Dans le temple de la science il y a beaucoup de jolies constructions de bons constructeurs. Ces derniers, divers et nombreux, jusqu'à la saturation, y ont participé pour divers motifs.
Beaucoup prennent la science comme un outil exaltant de puissance intellectuelle ; la science est leur propre sport spécial, celui avec lequel ils recherchent une expérience vive et la satisfaction de l'ambition ; d'autres ont déposé sur l'hôtel de la science tous les fruits de leurs cerveaux pour des buts purement utilitaires.

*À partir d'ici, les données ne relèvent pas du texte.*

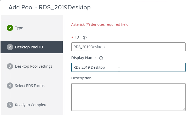Image resolution: width=190 pixels, height=115 pixels.
Task: Click the Display Name field label
Action: 83,58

Si un ange du seigneur venait à jeter toutes les personnes appartenant à ces deux catégories hors du temple, celui-ci sera bien plus vide mais il y aurait toujours quelques hommes du passé et du présent encore à l'intérieur...

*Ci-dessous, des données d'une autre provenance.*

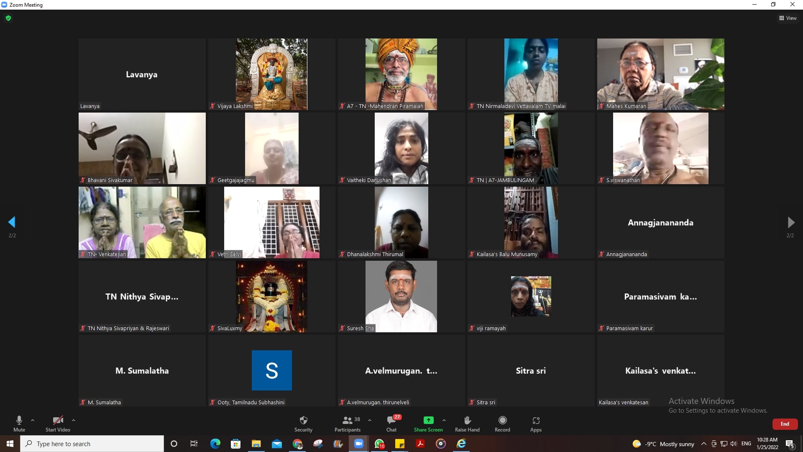Screen dimensions: 803x452
Task: Expand the arrow beside Participants
Action: (x=370, y=420)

D'ailleurs si les personnes qui viennent d'être expulsés avaient été les seuls types existant le temple n'aurait jamais existé si ce n'est comme un bois qui ne se composerait de rien d'autres que de plantes grimpantes...
Ceux qui ont trouvé la faveur de l'ange sont des camarades quelque peu bizarres, peu communicatifs, solitaires, sauvages, mais bien plus différents les uns des autres que les gens expulsés.

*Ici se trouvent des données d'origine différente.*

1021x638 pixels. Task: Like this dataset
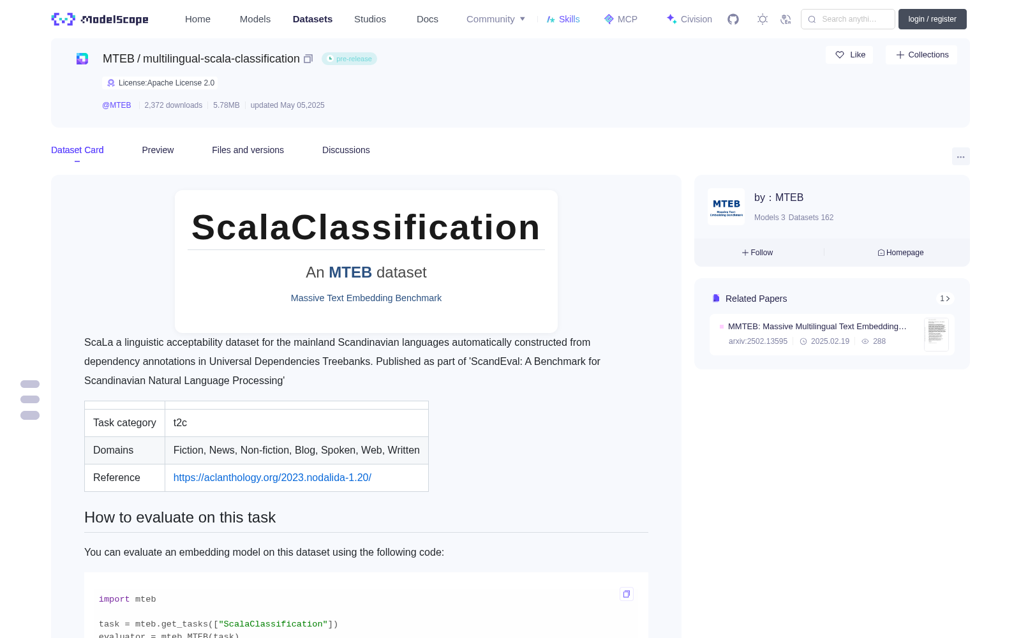coord(850,55)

Qu'est ce qui les a amenés là ? Dans ce temple... aucune réponse ne le dira vraiment. Peut-être pour s'échapper de la vie quotidienne, de sa crudité douloureuse, sa monotonie désespérante, une envie de quitter la servitude de ses propres désirs. Un esprit finement équilibré et acéré désire ardemment s'échapper d'environnements trop étroits et bruyants pour gagner le silence des hautes cimes, là où l'oeil parcourt librement l'immensité pure et tranquille et y discerner avec joie les contours apaisants d'un monument apparemment établi pour l'éternité.

Auteur: Einstein Albert

Info: à l'âge de 39 ans, Ideas and Opinions, Wings Books, 1988 p, 224-225 cité par Pirsig

[ élévation ] [ originalité ] [ solitude ] [ indépendance ] [ zen ] [ beauté ] [ harmonie ]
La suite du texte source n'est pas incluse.